Foi com muita sinceridade que o músico colocou toda a carga dramática de sua vida em letras pesadas, com seu folk quase sempre calcado em banjo e voz na criação de um clima bastante intimista. A impressão que chega ao ouvinte é a de estar em um confessionário e, por vezes, emociona tamanha coragem em dizer tudo aquilo. Ainda que o receptor da obra não seja afeito ao estilo musical, seu conteúdo consegue ultrapassar a barreira do “gosto pessoal” e se transforma em algo bastante dual: grande, apesar de simples.

“I forgive you, mother, I can hear you / And I long to be near you” (Eu te perdoo, mãe, eu posso te ouvir / E quero estar perto de ti). Sufjan já na primeira canção, “Death With Dignity”, abre seu coração para dizer que mesmo que tenha sido tão magoado pela mãe, concede o perdão e entende pelo que passou.
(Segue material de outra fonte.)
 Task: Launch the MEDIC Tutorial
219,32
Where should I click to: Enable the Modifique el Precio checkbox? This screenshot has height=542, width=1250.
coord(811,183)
Essa total doação à sua música aliada à sonoridade atmosférica e dolorida criada pelo músico rendeu muitas críticas positivas, tanto que o disco já é considerado o melhor e mais maduro de sua carreira por 9 em cada 10 resenhas escritas por jornalistas do mundo todo.

Em “Fourth of July”, Sufjan fala do dia da morte de sua mãe. Aqui seu único consolo é enxergar o óbvio, um dia “nós todos morreremos”. A primeira metade do disco carrega todo esse sentimento oprimido, e que agora vem à tona. Nas canções finais do disco, até o tom de voz de Stevens vai se modificando, como se precedendo o choro. Em “John My Beloved”, o músico canta com o coração na mão; para em “No Shade in the Shadows Of The Cross” ser tomado de saudade, aquela saudade quase insuportável que apenas quem perdeu parte tão importante da vida talvez entenda. Ele suplica: “Drag me to hell / In the valley of the Dalles / Like my mother” (Arraste-me para o inferno / No vale de Dalles / Como minha mãe). Encerrando a obra, “Blue Bucket Of Gold” sonoriza ecoando, como se não tivesse fim. Como uma história que ainda precisa de um desfecho, embora nada possa ser mudado até ali.

Lançado dia 31 de Março desse ano, Carrie & Lowell sucede The Age Of Adz (2010), álbum com tendências eletrônicas que não foi muito bem recebido por fãs e críticos. Sufjan tem ainda dois álbuns essenciais em sua carreira para ser entendido como um dos nomes importantes do indie folk contemporâneo: Seven Swans (2004) e Illinois (2005).

Talvez pela dissonância contida em relação ao restante de sua obra, Age Of Adz seja incompreendido. O disco remete à música eletrônica de uma maneira diferente, conturbada, quase insana. Sufjan teve inspiração na arte apocalíptica do artista plástico Royal Robertson, também diagnosticado com esquizofrenia. Embora Carrie & Lowell seja o único disco em que Sufjan fale de assuntos pessoais, Age Of Adz pode ser entendido como um prelúdio, já que a doença da mãe o fascina dessa forma.